▶ _Work instruction_
Filter the listing below, copying every line in which the word "agent" appears.

▶ _Listed entries_
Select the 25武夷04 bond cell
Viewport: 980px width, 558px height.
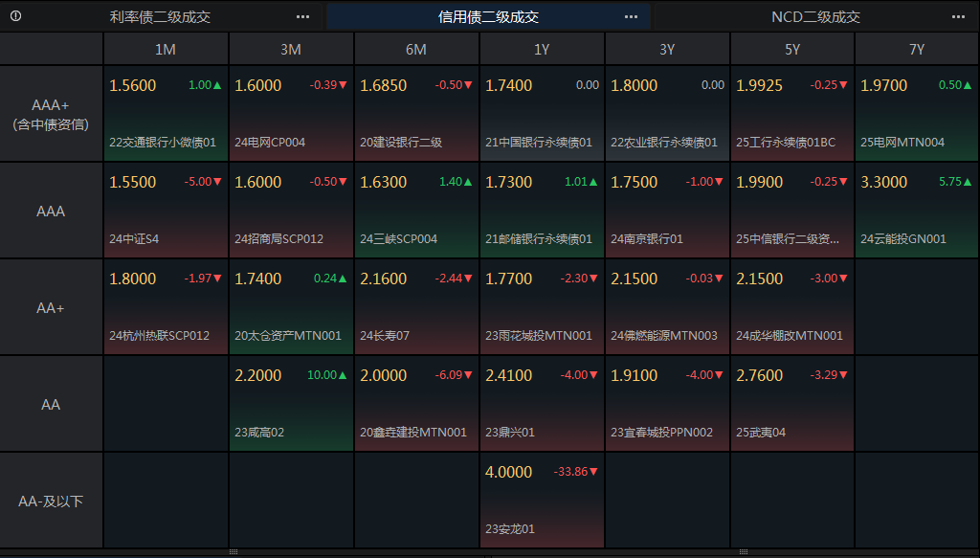pos(791,404)
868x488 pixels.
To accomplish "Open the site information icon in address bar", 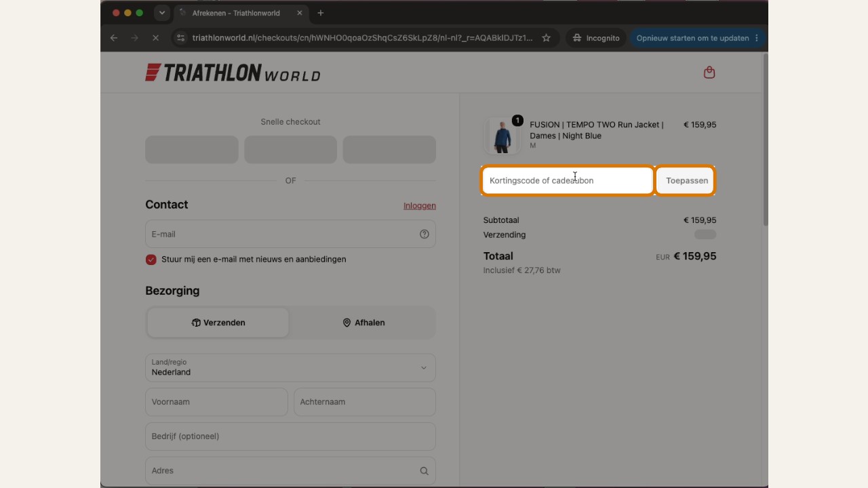I will point(180,38).
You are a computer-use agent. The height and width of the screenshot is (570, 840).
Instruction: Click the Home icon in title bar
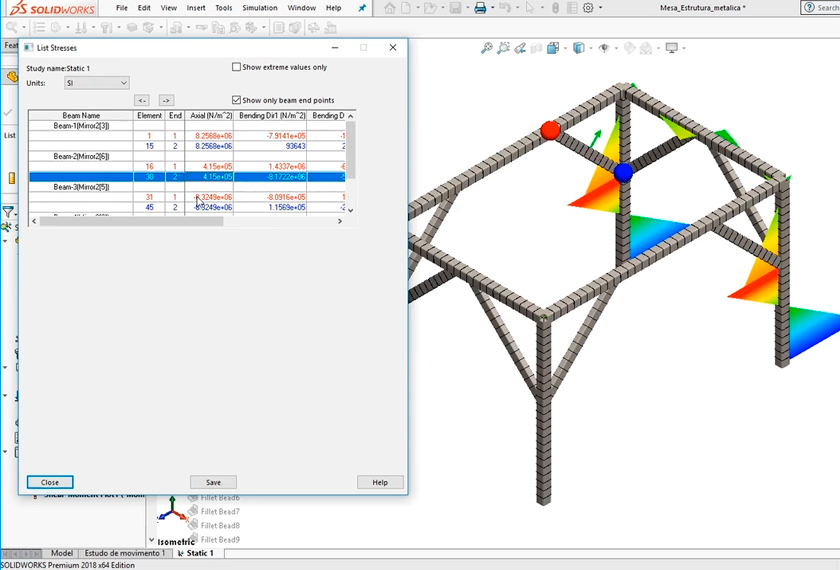point(390,8)
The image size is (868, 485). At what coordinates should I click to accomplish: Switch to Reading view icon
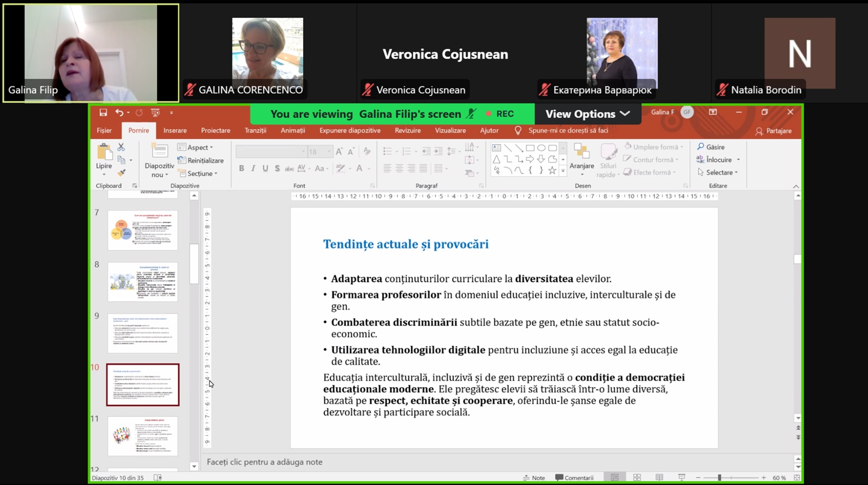point(659,477)
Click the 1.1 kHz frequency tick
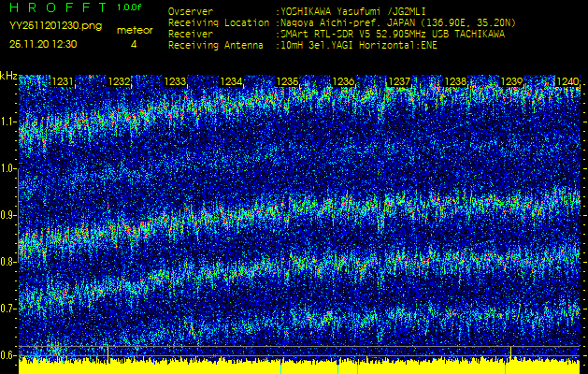Viewport: 588px width, 374px height. 8,122
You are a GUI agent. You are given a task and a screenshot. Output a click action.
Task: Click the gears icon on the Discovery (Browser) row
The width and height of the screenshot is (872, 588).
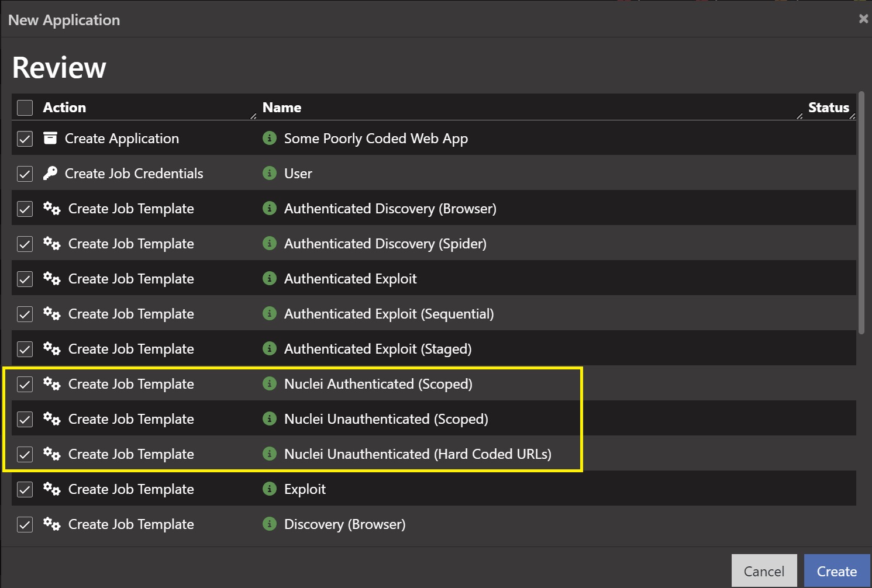click(x=51, y=524)

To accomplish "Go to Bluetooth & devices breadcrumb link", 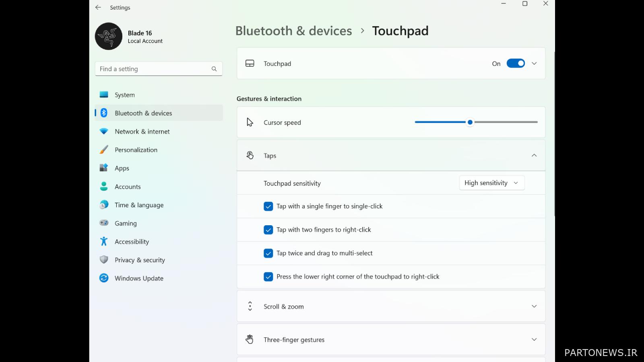I will 293,31.
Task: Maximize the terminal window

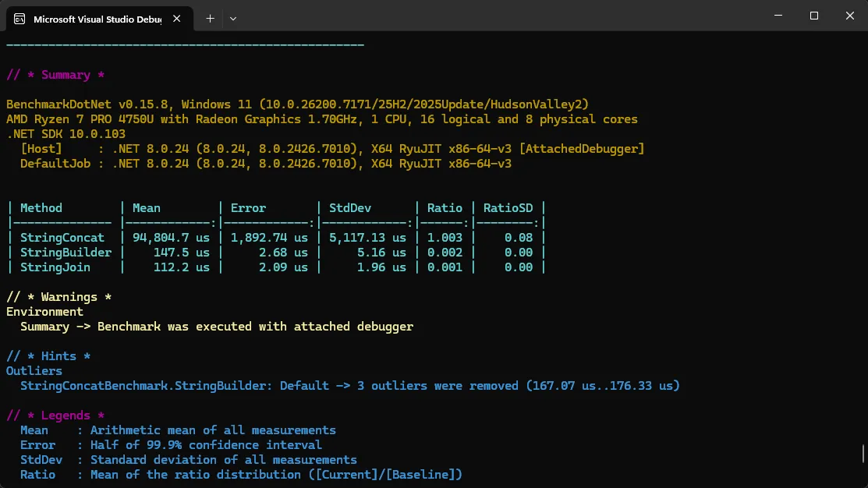Action: 814,16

▶ _Solution to this exercise_
You are a computer-use agent. The height and width of the screenshot is (570, 840).
You are a GUI agent. You are given a task and a screenshot. Output a click action.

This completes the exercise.